SE: I thought it was important to take this powerful meditation during Lent and allow people to be able to participate in it without having to physically go into the church. I accomplished this by making it into a street art piece. The original Catholic story includes 14 stations and I whittled it down to 10 stations. The reason that I am interested in the Stations of the Cross is that Easter is about the power of the divine over death and I think Good Friday is like the divine participating in how shitty it is to be a human being. Jesus is willfully going through awful parts of humanity, like being tried in an unjust system, being physically abused, publicly humiliated, anxiety and terror and those types of human experiences. For me the Stations are a meditation on what it is to be human, and a spiritual meditation. I believe that if there is a place that our spirituality should come from, it should be rooted in a place that the divine is not outside of our own experience.

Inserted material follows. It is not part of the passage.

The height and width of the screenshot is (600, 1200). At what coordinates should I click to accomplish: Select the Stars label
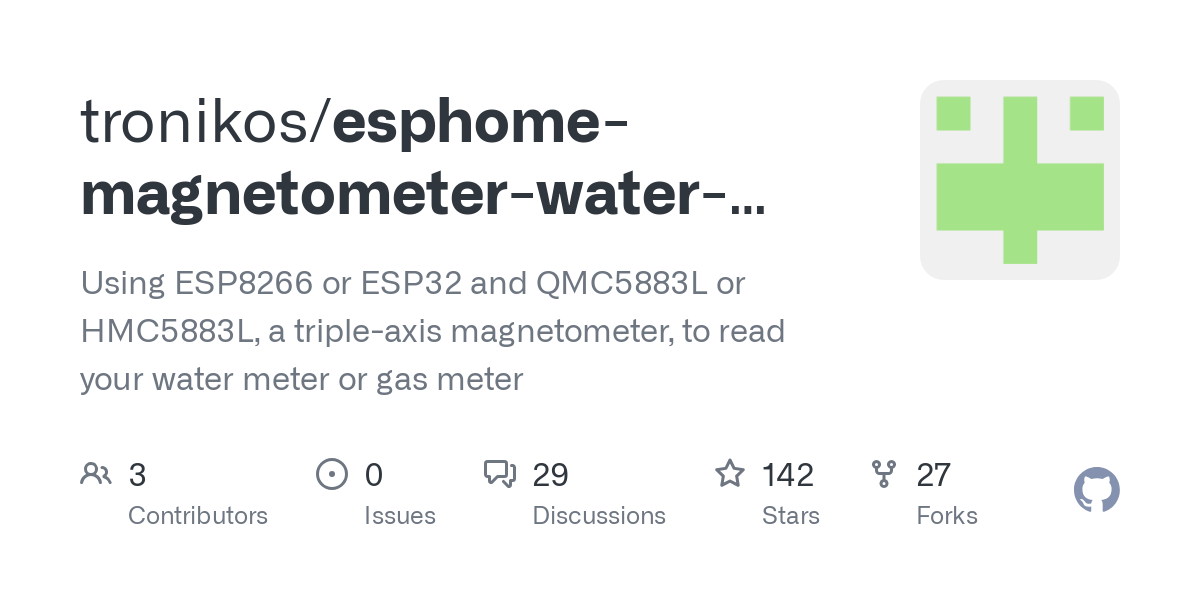[x=791, y=516]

11: What are some of your latest projects?

SE: The next little project I’m working on is a series of t-shirt illustrations highlighting the lament of an ever-changing Portland. I’m playing off of RIP CITY –  R.I.P. City. I grew up in Seattle and I saw how a city can change for better and for worse. It’s not fun to lose the things you used to know and love, but that’s how life is. “This too shall pass,” says the Buddha and the old Portland will be just that, old. There are so many amazing things in Portland and those have come about by growth and ingenuity. Sure we will have more traffic and high rent prices and that sucks. But I’m thankful I call this city my home. It’s my favorite place in the world.  I just wanted to make something that had a humorous solidarity with it as I’m forced to grow up in a growing city.»